_Your task:_
Copy the items word for word, starting with the first line and stopping after the line that contains "Action: pyautogui.click(x=921, y=46)".

Click-target data
_ _ _ _ _ _ _

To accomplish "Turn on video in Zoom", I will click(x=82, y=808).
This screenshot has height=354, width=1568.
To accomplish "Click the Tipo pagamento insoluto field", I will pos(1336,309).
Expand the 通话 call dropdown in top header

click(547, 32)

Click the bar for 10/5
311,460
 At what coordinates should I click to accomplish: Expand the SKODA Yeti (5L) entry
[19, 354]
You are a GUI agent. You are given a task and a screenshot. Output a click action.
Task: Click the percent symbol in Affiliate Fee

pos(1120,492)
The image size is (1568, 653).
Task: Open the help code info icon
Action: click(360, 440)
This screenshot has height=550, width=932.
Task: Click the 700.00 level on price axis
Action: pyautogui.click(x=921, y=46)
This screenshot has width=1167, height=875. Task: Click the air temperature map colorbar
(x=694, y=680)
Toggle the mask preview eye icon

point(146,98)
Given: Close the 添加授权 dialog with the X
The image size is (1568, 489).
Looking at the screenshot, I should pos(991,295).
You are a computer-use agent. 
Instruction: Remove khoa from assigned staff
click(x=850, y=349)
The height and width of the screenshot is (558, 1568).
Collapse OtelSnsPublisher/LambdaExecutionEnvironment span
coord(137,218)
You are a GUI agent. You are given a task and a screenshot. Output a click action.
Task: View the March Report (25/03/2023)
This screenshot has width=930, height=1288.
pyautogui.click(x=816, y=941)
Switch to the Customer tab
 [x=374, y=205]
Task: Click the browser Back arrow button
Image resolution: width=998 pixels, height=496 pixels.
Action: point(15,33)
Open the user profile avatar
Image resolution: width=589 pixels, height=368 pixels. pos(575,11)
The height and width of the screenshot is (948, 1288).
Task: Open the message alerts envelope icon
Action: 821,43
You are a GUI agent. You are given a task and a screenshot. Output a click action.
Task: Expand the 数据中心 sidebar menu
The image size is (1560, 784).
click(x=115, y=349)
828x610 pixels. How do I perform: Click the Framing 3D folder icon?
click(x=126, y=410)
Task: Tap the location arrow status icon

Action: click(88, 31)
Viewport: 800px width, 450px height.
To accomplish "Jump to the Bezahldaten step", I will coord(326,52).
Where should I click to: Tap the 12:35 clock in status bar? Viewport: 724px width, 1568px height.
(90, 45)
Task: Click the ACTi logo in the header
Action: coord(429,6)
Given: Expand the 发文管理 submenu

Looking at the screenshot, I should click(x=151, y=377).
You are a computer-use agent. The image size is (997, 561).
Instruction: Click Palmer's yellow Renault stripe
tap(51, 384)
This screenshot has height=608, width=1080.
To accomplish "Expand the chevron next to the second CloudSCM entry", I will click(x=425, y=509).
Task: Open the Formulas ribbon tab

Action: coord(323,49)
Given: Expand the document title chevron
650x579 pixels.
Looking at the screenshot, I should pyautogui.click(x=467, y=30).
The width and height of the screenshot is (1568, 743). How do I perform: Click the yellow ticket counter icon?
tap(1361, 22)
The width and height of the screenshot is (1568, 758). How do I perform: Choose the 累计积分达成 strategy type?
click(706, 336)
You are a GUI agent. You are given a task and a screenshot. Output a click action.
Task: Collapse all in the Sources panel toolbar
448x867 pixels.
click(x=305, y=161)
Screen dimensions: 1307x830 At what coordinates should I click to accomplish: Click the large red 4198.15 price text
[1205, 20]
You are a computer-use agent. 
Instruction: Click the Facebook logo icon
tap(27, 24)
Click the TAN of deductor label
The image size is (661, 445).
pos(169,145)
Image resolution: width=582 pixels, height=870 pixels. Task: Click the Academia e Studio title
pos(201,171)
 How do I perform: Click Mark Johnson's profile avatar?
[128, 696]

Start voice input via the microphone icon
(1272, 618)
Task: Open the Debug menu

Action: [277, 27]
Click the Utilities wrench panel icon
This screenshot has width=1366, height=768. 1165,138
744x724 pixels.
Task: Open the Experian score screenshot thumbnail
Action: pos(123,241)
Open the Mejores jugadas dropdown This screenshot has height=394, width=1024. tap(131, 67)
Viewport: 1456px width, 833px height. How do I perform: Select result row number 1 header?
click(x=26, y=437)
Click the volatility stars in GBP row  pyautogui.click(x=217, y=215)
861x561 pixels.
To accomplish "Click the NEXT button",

_ _ _ _ _ _ _

_Task response:_
To accomplish "Turn on video in Zoom", I will click(x=82, y=808).
This screenshot has height=354, width=1568.
To accomplish "Click the Tipo pagamento insoluto field", I will pos(1336,309).
Expand the 通话 call dropdown in top header

click(547, 32)

Click the bar for 10/5
311,460
 At what coordinates should I click to accomplish: Expand the SKODA Yeti (5L) entry
[19, 354]
You are a GUI agent. You are given a task and a screenshot. Output a click action.
Task: Click the percent symbol in Affiliate Fee

pos(1120,492)
The image size is (1568, 653).
Task: Open the help code info icon
Action: click(360, 440)
This screenshot has height=550, width=932.
Task: Click the 700.00 level on price axis
Action: pyautogui.click(x=921, y=46)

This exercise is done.